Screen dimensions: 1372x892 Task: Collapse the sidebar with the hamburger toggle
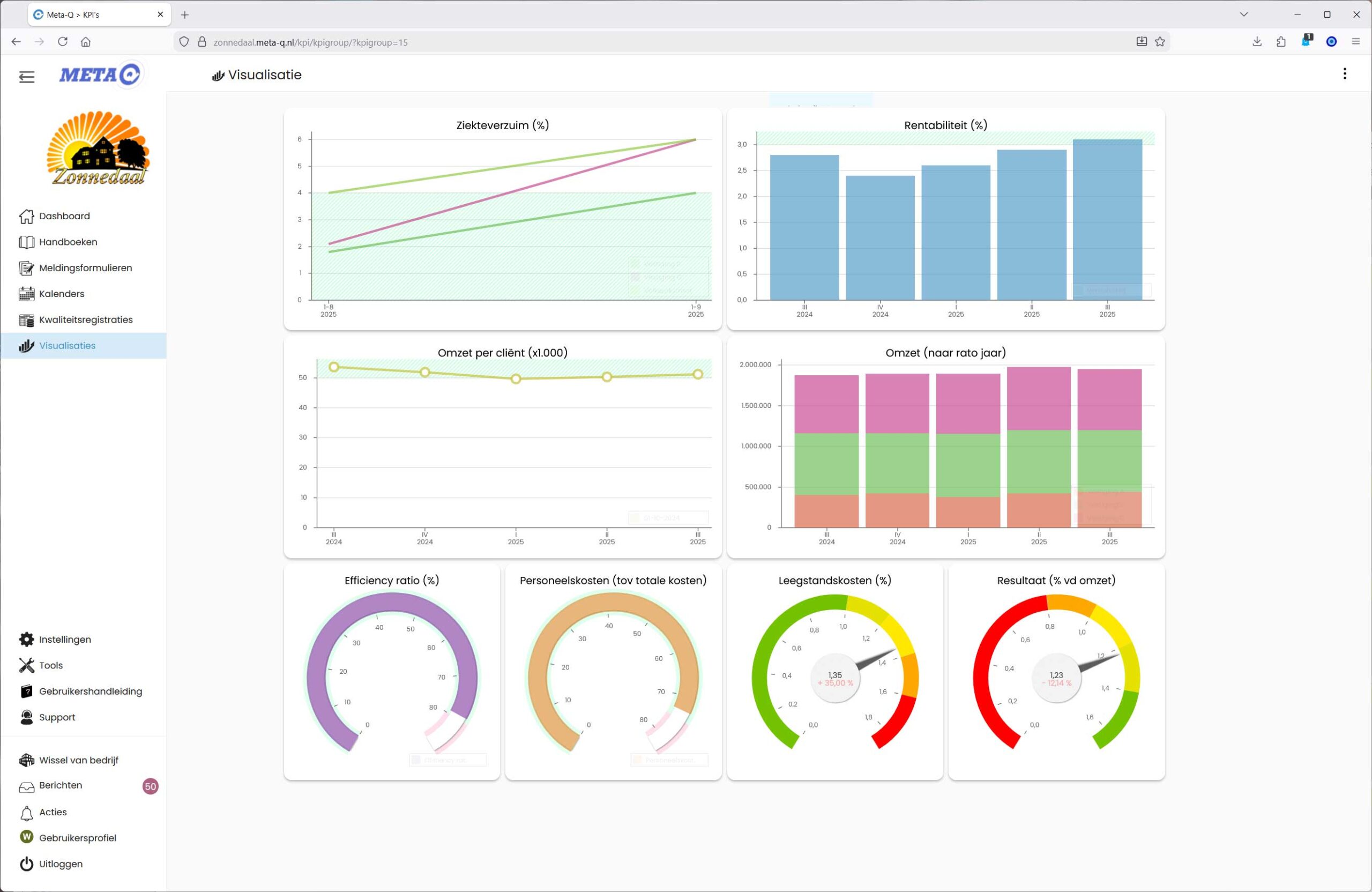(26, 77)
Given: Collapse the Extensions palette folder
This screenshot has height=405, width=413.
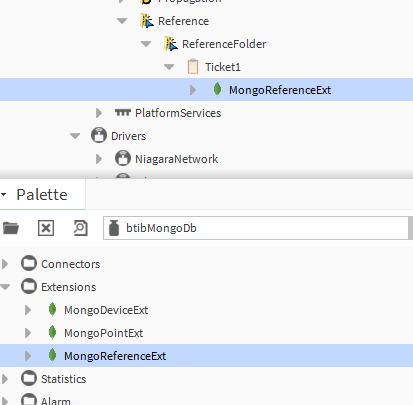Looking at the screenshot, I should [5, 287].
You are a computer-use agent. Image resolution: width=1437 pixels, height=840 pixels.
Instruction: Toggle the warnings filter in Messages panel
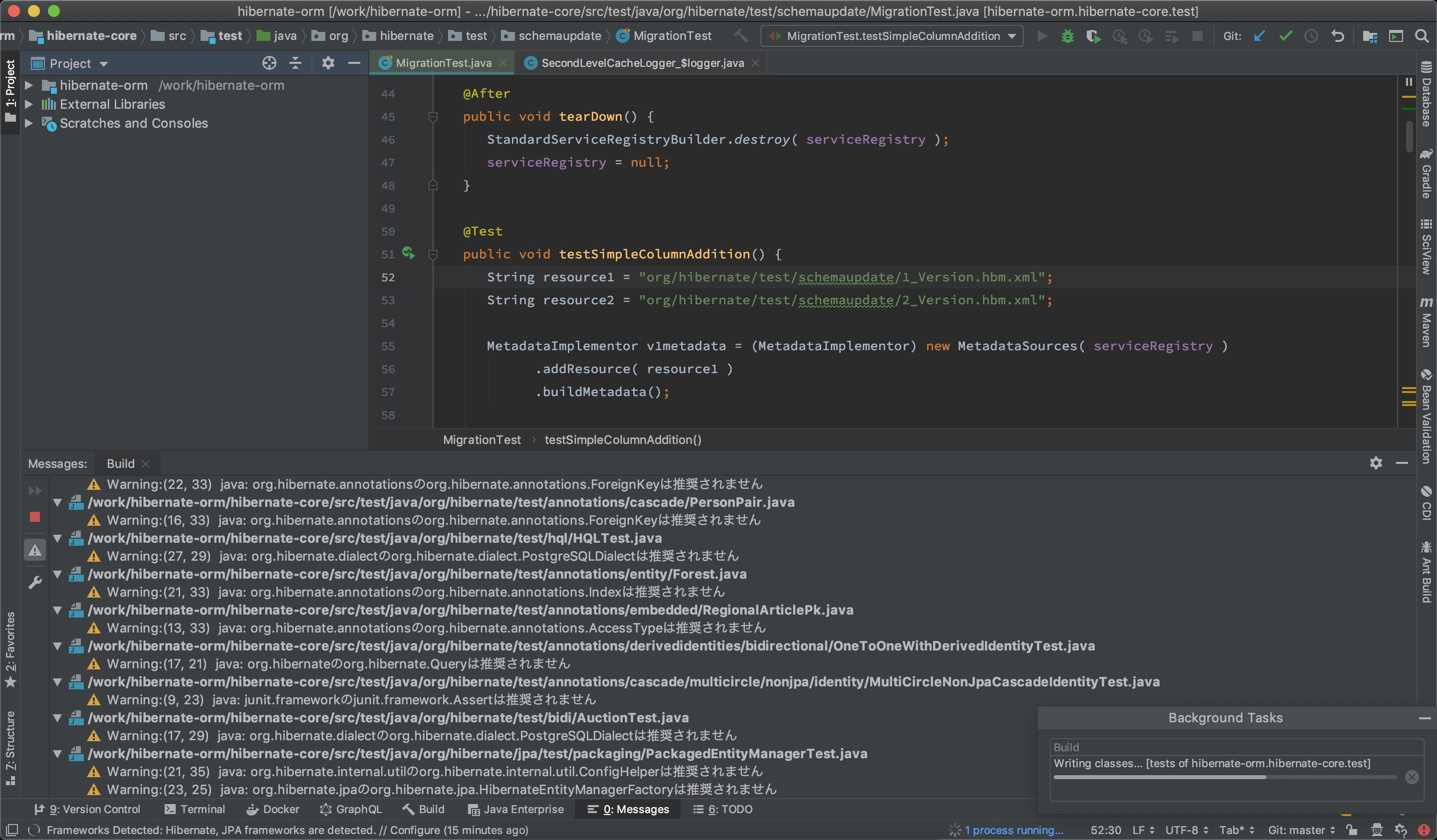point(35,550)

■ ■ ■ ■ ■ ■ ■

● **Task goal**:
Please retype all of the data above line for line without changing anything, and leave the pictures out.

● **Final answer**:
Screen dimensions: 1372x892 Task: Collapse the sidebar with the hamburger toggle
(26, 77)
Given: Collapse the Extensions palette folder
This screenshot has height=405, width=413.
Looking at the screenshot, I should [5, 287].
You are a computer-use agent. Image resolution: width=1437 pixels, height=840 pixels.
Instruction: Toggle the warnings filter in Messages panel
point(35,550)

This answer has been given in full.